> Yapılacak iş
Aşağıdaki çocukluğun sosyal inşası üzerine metne göre (a), (b) ve (c) ifadelerinin her birinin metinle uyuşup uyuşmadığını evet ya da hayır diye belirtin ve kararı veren sözleri metinden aynen alıntılayın. (a) Neil Postman'ın söz edilen kitabının adı Çocukluğun Kayboluşu'dur. (b) Çocukların yetişkinliğe hızla sokulmasından okullar sorumlu tutuluyor. (c) Çocuklukla ilgili korkular çoğaldıkça bunun bir ahlaki panik hâlini aldığı söyleniyor.

____ Verilen metin

Çocukluğun sosyal inşası

 

19 Ocak 2018 16:20
Çocukluğun sosyal inşası




Neil Postman’ın ünlü kitabı Çocukluğun Kayboluşu’nda medyanın denetimsiz varlığının, anne baba kontrolünü aşındırdığı ve bu durumun, giderek pek çok evde merkezi bir hüviyet kazandığı dile getirilir. Modern toplumdaki değişimin sonuçlarından bir tanesi de, çocukların içinde yetiştirildiği ahlaki çatının zayıflaması. Acaba çocukluğun masumiyetine dair bir tarihsel altın çağ var mıydı gerçekten?


  Çocuklar hakkında fazlasıyla kaygılandığımız bir çağdan geçiyoruz.
Çocukların erişkin dünyasına çok erken sokuldukları ve ticari çıkarlara dayalı
medya endüstrisinden çok fazla etkilendikleri dile getiriliyor.  Çocuğu
asli fıtratını, yetişkinlerde olduğu gibi bir tüketici kimliğine indirgeyen bu
değişimin, çocuklukta yoğun bir kriz duygusuna yol açtığı ve bu krizin bir
değişimden çok bir çözünme veya yok olmayı ima ettiği dile getiriliyor. Günümüz
‘paranoyak anne babalığının’  şikayet kültürü üzerine temellenen söz
dinlemez ve tehlikeli çocuk imgesi, çocukların yaşadığı yapısal ve maddi
gerçekleri gizleyen, çocukları talihsizlikleri yüzünden suçlayan bir işlev
görüyor. Çocuklukla ilgili korkular çoğaldıkça bu bir “ahlaki panik” halini
alıyor. Çocuklarımıza modern bazı gelişmeler sonucunda (uygun olmayan medya
içeriğine ulaşım) nasıl zarar verdiğimize dair şeamet tellallığı giderek
çoğalıyor.

 

Yetişkinler ve çocuklar
arasındaki sınırların silindiği, ergenliğin kaybedildiği, erişkinler ve
çocuklar arasındaki güç dengesinin ikincisi lehine bozulduğu, çocuklar için
ayrı mekân ve yaşantıların kaybolduğu yönünde eleştiriler ifade ediliyor.
Çocukların yetişkinliğe giderek artan hızlarda sokulmasından medya sorumlu
tutuluyor. Sözgelimi,  Neil Postman’ın ünlü kitabı Çocukluğun Kayboluşu’nda
medyanın denetimsiz varlığının, anne baba kontrolünü aşındırdığı ve  bu
durumun, giderek pek çok evde merkezi bir hüviyet kazandığı dile getirilir.
Modern toplumdaki değişimin sonuçlarından bir tanesi de, çocukların içinde
yetiştirildiği ahlaki çatının zayıflaması. Acaba çocukluğun masumiyetine dair
bir tarihsel altın çağ var mıydı gerçekten?

________
____ Veri kümesi içeriği

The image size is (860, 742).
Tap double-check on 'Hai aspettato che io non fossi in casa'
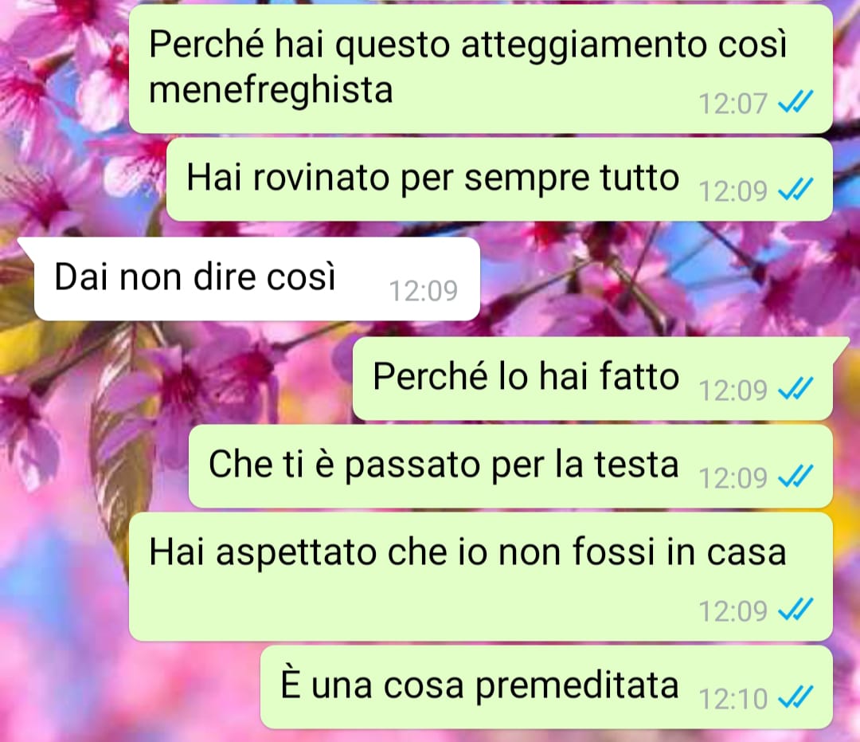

________

> Sonuç
(a) Evet: "Neil Postman’ın ünlü kitabı Çocukluğun Kayboluşu’nda"
(b) Hayır: "Çocukların yetişkinliğe giderek artan hızlarda sokulmasından medya sorumlu tutuluyor."
(c) Evet: "Çocuklukla ilgili korkular çoğaldıkça bu bir “ahlaki panik” halini alıyor."